La comtesse me raconta beaucoup de choses ; elle traçait en trois coups des portraits frappants, et pas un des courtisans n'échappait à ses satires. Elle me fit avoir mes deux pensions ; celle sur la cassette de la reine fut demandée par elle-même à Sa Majesté, et cette sainte Marie Leczinska de pénitence n'avait rien à refuser aux maîtresses de son mari, par esprit. La santé de madame de Vintimille fut très chancelante pendant sa grossesse. Les deux derniers mois, elle ne se levait plus. J'allais assez assidûment lui faire compagnie aux heures où le roi ne pouvait être auprès d'elle et où elle ne recevait personne. Elle changeait visiblement et souffrait beaucoup.
- Madame, me dit-elle un jour, retenez ceci : je ne me relèverai pas et je suis à ma dernière maladie.
- Quelles idées de l'autre monde, madame ; à votre âge, et pour une chose aussi naturelle !
- Ce que j'éprouve n'est pas naturel, au contraire. Ils ont voulu me tuer et tuer mon enfant avec moi. Ils ne réussiront qu'à moitié, lui, au moins, il est vivant. Quant à moi, je n'ai plus longtemps à les gêner.
- Qui cela, madame ? qui donc a intérêt à vous faire mourir ? Vous ne causez de mal à personne, que je sache.
- Qui cela ? Les ennemis du roi, de sa gloire ; ceux qui veulent garder pour eux sa puissance, ceux qui veulent être les maîtres de son royaume et le retenir en tutelle.
- Le cardinal ?
- Je ne nomme personne, et je n'ai pas besoin de nommer. L'événement arrivera, et je ne vous demande que de vous souvenir.
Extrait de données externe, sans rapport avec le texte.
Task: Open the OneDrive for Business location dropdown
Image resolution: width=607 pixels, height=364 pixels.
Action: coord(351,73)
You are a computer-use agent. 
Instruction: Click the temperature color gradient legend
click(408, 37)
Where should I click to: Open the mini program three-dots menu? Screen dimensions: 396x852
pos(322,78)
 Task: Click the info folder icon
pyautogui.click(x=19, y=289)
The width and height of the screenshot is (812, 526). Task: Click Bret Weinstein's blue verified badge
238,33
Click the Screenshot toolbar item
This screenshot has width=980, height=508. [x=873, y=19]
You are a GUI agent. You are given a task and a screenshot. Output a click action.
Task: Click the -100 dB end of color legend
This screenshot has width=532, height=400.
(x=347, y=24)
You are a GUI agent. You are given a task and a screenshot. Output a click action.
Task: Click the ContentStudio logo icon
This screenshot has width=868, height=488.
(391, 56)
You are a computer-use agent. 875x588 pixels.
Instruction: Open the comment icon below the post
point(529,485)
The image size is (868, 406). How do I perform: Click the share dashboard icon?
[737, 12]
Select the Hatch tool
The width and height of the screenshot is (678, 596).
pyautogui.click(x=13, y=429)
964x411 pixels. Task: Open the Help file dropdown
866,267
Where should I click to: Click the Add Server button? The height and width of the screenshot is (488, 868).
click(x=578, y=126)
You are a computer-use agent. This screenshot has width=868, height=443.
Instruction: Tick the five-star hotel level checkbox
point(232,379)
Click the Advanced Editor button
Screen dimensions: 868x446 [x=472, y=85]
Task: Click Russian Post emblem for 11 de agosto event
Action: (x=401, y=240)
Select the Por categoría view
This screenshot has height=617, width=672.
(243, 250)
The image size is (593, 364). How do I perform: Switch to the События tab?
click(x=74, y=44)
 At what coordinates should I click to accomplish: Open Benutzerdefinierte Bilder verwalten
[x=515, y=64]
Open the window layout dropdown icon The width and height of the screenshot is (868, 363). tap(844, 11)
Je me suis souvenue en effet.
Madame de Mailly eut pour sa soeur tous les soins d'une mère. On ne peut dire ce qu'elle fut dans cette occasion. Elle s'oublia tout à fait ; elle ne dormit ni le jour ni la nuit ; elle supplia le roi, à mains jointes, de quitter la malade le moins possible, et le roi y fut porté d'affection, d'intérêt. Il aimait infiniment madame de Vintimille, et il eût vivement désiré lui conserver la vie, mais le roi des rois en avait décidé autrement.